Immune checkpoint blockade therapies aim to re-establish the antitumor immune response of effector lymphocytes. Although these therapies have revolutionized cancer treatment, only a minority of patients benefits from them. Two major aspects obstacle the effectiveness of immune-checkpoint inhibitor therapies, the composition of the tumor microenvironment and the quiescence of cancer cells including cancer stem cells (CSCs). Understanding the molecular mechanisms underlying these problems is key to boost antitumor immunity.

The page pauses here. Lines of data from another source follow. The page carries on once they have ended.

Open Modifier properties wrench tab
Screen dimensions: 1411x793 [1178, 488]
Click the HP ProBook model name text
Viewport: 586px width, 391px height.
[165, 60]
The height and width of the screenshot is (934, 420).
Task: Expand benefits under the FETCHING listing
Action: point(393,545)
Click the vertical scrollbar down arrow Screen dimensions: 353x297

Eukaryotic cells have evolved complex systems to decipher and respond to signals that come from the environment. One of the second messengers widely used in nature by both plant and animal cells to interpret environmental stimuli is the Ca²⁺ ion. In response to extracellular stimuli, the intracellular concentration of Ca²⁺ increases. Ca²⁺ sensors such as calmodulin and calcineurin (CN) are conserved in evolution from plants to humans. In plants, yeasts and fungi, CN is recognized as a stress sensor that decides on cell proliferation and survival in response to environmental signals. CN, a serine (Ser)/threonine (Thr) phosphatase, serves as an important translator of information from the local calcium rise to the effectors that direct cellular responses. For instance, it is activated in dendritic cells (DCs) downstream of Pattern Recognition Receptors (PRRs) in response to microbial stimuli and is responsible for their terminal differentiation, moreover CN activation in T and B cells is fundamental for their proliferation and differentiation. The tumor-intrinsic role of CN in controlling the formation of the tumor microenvironment, quiescence of CSCs, and the responsiveness to immune checkpoint inhibitor therapies are discussed.